- EXERCISE:
Can you recast the listing below as a numbered list, leaving out any blank lines?

# Start of TASK INPUTS

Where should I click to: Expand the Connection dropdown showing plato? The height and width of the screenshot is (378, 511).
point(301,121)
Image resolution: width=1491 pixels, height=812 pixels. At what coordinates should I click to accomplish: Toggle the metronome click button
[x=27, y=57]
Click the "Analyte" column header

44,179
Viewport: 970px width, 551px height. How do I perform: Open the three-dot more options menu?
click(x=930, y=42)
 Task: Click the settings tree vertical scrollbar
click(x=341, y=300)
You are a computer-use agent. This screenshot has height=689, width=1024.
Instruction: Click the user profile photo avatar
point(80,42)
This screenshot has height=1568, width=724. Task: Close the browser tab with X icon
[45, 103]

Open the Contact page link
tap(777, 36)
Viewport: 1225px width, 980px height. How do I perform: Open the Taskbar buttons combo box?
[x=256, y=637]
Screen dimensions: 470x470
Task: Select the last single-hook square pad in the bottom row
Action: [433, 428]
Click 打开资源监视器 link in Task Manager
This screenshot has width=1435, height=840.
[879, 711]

# End of TASK INPUTS

- OUTPUT OF THE EXERCISE:
1. Where should I click to: Expand the Connection dropdown showing plato? The height and width of the screenshot is (378, 511).
2. point(301,121)
3. Image resolution: width=1491 pixels, height=812 pixels. At what coordinates should I click to accomplish: Toggle the metronome click button
4. [x=27, y=57]
5. Click the "Analyte" column header
6. 44,179
7. Viewport: 970px width, 551px height. How do I perform: Open the three-dot more options menu?
8. click(x=930, y=42)
9.  Task: Click the settings tree vertical scrollbar
10. click(x=341, y=300)
11. You are a computer-use agent. This screenshot has height=689, width=1024.
12. Instruction: Click the user profile photo avatar
13. point(80,42)
14. This screenshot has height=1568, width=724. Task: Close the browser tab with X icon
15. [45, 103]
16. Open the Contact page link
17. tap(777, 36)
18. Viewport: 1225px width, 980px height. How do I perform: Open the Taskbar buttons combo box?
19. [x=256, y=637]
20. Screen dimensions: 470x470
21. Task: Select the last single-hook square pad in the bottom row
22. Action: [433, 428]
23. Click 打开资源监视器 link in Task Manager
24. This screenshot has width=1435, height=840.
25. [879, 711]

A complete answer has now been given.